Whatever happened to the good old days of boarding the airline from back to front?
Frequent flyer programs and other boarding allowances have made the modern boarding process a congested mess that seems to take forever. And as passengers scramble for bin space, it can back up boarding even further.
But Airbus has recently patented a design by German transportation design firm Ugur Ipek who sought to alleviate our modern boarding woes.
Ipek and his team first created a new style of cabin with a widened middle section and double doors in the center of the aircraft with a wider aisle in 2006. For the exterior of the plane, he was inspired by the “perfecto” cigar, which is wider in the middle. The interior, with its high ceiling and futuristic open trick-windows using tiny reflective cameras to display the exterior atmosphere, is a nod to the Hagia Sophia in Istanbul.
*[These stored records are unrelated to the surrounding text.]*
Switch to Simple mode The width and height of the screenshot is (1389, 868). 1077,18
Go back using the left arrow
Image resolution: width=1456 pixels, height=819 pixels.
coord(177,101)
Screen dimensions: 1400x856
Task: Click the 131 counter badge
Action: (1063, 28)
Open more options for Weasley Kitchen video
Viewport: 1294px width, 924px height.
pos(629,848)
The new entry way will allow passengers to traverse to the front or rear of the craft without having to walk the entire length of the plane. Ipek said he was inspired by own issues with sometimes time-consuming air travel experiences.
"Many people nowadays commute on airplanes so an early flight on Monday and afternoon flight on Friday on major routes are usually fully booked, " Ipek explained to FoxNews.com. "I have experienced many unnecessary long boarding times no matter what kind of boarding principles different airlines are using."
Ipek and his design firm have created interior designs for airplanes as well as major car companies like Mercedes-Benz, BMW and Volkwagen, believes the new airplane model will revolutionize the boarding process. The designer noted that he has been in talks with Airbus for years and recognizes there may be certain practical building issues from an engineering perspective.
"Moving the boarding door to center doubles the flow rate. The possibility to overtake makes things again faster and from the point of comfort much smoother for all resulting in relaxed passengers," Ipek says. The designer added that he estimates a boarding time of about 10 minutes for "a single aisle aircraft like a Boeing 737 or Airbus A320."
Airbus has not yet announced plans for a rollout of the newly reconfigured airplanes.